Scaling ReportPortal services

ReportPortal supports dynamic scaling of its API service during runtime to efficiently manage varying loads. This guide provides instructions on how to scale the API service up or down and discusses the implications of asynchronous reporting and queue management in RabbitMQ while scaling.

ReportPortal also supports the scaling of UAT and UI services. However, it's not recommended to scale the Jobs service due to potential conflicts with cleaning cron jobs, which may lead to database locking issues.

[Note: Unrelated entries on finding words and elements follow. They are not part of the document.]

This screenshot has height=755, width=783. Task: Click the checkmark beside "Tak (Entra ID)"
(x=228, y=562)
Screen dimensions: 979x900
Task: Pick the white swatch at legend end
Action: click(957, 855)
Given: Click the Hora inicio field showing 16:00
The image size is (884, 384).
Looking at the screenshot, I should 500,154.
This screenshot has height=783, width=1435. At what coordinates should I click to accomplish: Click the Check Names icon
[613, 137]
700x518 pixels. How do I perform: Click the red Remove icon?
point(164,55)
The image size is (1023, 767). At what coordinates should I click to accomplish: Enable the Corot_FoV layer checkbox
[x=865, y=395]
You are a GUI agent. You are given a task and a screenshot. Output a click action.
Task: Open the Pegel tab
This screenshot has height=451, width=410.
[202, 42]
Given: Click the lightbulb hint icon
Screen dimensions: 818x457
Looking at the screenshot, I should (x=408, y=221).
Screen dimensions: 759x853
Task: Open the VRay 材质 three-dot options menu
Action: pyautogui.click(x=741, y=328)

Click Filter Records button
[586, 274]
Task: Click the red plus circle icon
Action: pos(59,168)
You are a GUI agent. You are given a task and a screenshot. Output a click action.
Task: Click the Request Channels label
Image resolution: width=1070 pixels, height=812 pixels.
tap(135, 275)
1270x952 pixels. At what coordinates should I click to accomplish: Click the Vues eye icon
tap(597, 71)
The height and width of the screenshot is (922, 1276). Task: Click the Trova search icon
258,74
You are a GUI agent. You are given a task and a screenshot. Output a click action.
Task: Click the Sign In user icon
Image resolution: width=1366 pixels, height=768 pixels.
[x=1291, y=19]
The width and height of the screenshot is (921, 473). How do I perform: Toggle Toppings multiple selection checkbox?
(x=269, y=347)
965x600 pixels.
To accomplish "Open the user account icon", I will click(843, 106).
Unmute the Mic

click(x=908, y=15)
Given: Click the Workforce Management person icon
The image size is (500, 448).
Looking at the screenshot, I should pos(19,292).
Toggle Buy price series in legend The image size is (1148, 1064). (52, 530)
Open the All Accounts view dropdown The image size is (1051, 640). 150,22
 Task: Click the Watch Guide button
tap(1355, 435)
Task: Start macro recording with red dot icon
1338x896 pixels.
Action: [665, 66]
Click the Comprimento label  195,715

To effectively scale ReportPortal, you need to follow these steps:

  1. Additional resources: Increase capacity by deploying more instances or by enhancing the resources (CPU and memory) of existing ones.
  2. Load Balancing: The Traefik (for Docker) and Ingress Controller (for Kubernetes) are already set up to automatically distribute incoming requests among all active services.
  3. AMQP settings: Performance improvements can be achieved by increasing the queue count and adjusting the prefetch count per consumer. These adjustments allow for more efficient processing and resolution of messages within the queues. For more detailed information, refer to the article Asynchronous Reporting.

Kubernetes Configuration

  1. Scaling Services: To scale your ReportPortal services in Kubernetes, you need to increase the replica count parameter in the values.yaml file for the required services. For example, to scale the API service, adjust the replicaCount as shown below:

    serviceapi:
    replicaCount: 2
  2. Load Balancing: The Ingress Controller is already set up to automatically distribute incoming requests among all active services. However, to enhance control over idle TCP connections adjust the IDLE Timeout value to 300.

Docker Configuration

  1. Scaling Services: To scale your ReportPortal services in Docker, you need to add a replica parameter in the docker-compose.yml file for the required services. For example, to scale the API service, adjust the replicas as shown below:

    services:

    api:
    deploy:
    replicas: 2
  2. Load Balancing: The Teafik is already set up to automatically distribute incoming requests among all active services.